FASMIC: An Integrated Bioinformatics Resource for Functional Annotation of Somatic Mutations in Cancer

August 1, 2018, by Jun Li, Ph.D. and Han Liang, Ph.D.

Next-generation sequencing studies identified thousands of somatic mutations in tumor cells. The availability of large-scale cancer molecular alteration data is used to identify “driver” somatic mutations that play a critical role in the initiation and development of human cancer. While different bioinformatic algorithms have been developed to computationally predict the functional effect of somatic mutations in protein coding regions, the accuracy of these methods is still limited and not only because somatic changes in non-coding regions are not evaluated. Some recent studies have systematically experimentally characterized the function of somatic mutations using pools of cDNAs. However, the interpretation of the results is confounded by the competition between cDNAs with different mutations in the pooled assays which is a critical concern. To overcome this issue, we developed a sensitive, efficient, and systematic approach to annotate the functional effect of >1,000 somatic genomic aberrations¹. To help the broader research community better use our results, we have built a user-friendly, open-access data portal, FASMIC (functional annotation of somatic mutations in cancer), which is publicly available at http://ibl.mdanderson.org/fasmic/.
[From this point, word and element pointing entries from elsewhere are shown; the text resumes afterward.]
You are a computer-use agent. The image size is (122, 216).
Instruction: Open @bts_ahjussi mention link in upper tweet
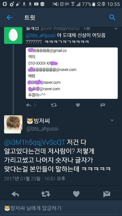(x=40, y=35)
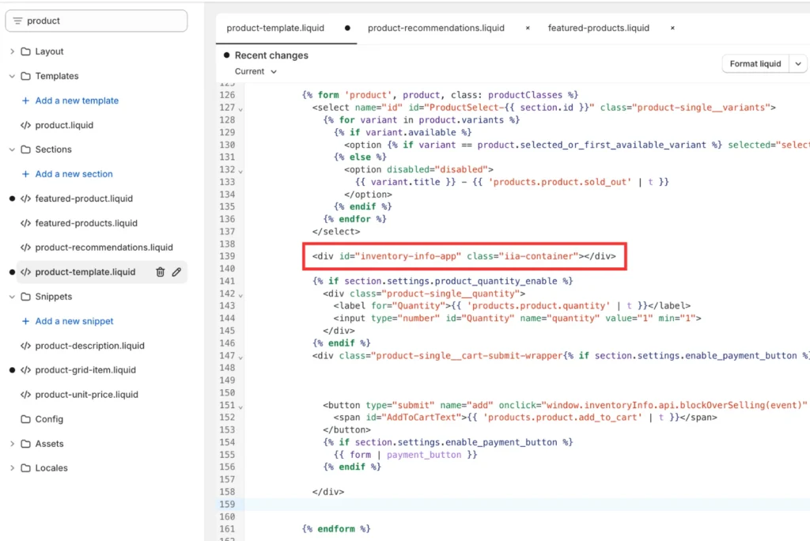Viewport: 810px width, 541px height.
Task: Click the Config folder icon
Action: click(26, 419)
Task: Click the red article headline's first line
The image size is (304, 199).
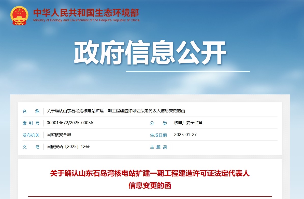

Currently, FASMIC has curated >1,000 mutations including 923 missenses, 74 indel, 27 silent, and 25 nonsense mutations from 95 genes, among which 21 have >10 mutations for each gene. A few clinically actionable cancer genes, such as EGFR, BRAF, PIK3CA and ERBB2 have ~100 mutations per gene, which provide a good opportunity for researchers to study their allelic series. Overall, we have functionally annotated 1,049 mutations into different classes, including activating, inactivating, informative, non-inhibitory, inhibitory, and neutral mutations. The functional annotations were derived from two cell line models Ba/F3 and MCF10A based on the readout of the growth factor-independent cell-viability assays. In addition to the functional annotation, we also quantified protein expression using Reverse Phase Protein Arrays (RPPA) of >250 MCF10A cell lines that stably expressed different mutations. This protein profiling dataset is a valuable resource for elucidating the mechanisms underlying the phenotypic effects of the select mutations.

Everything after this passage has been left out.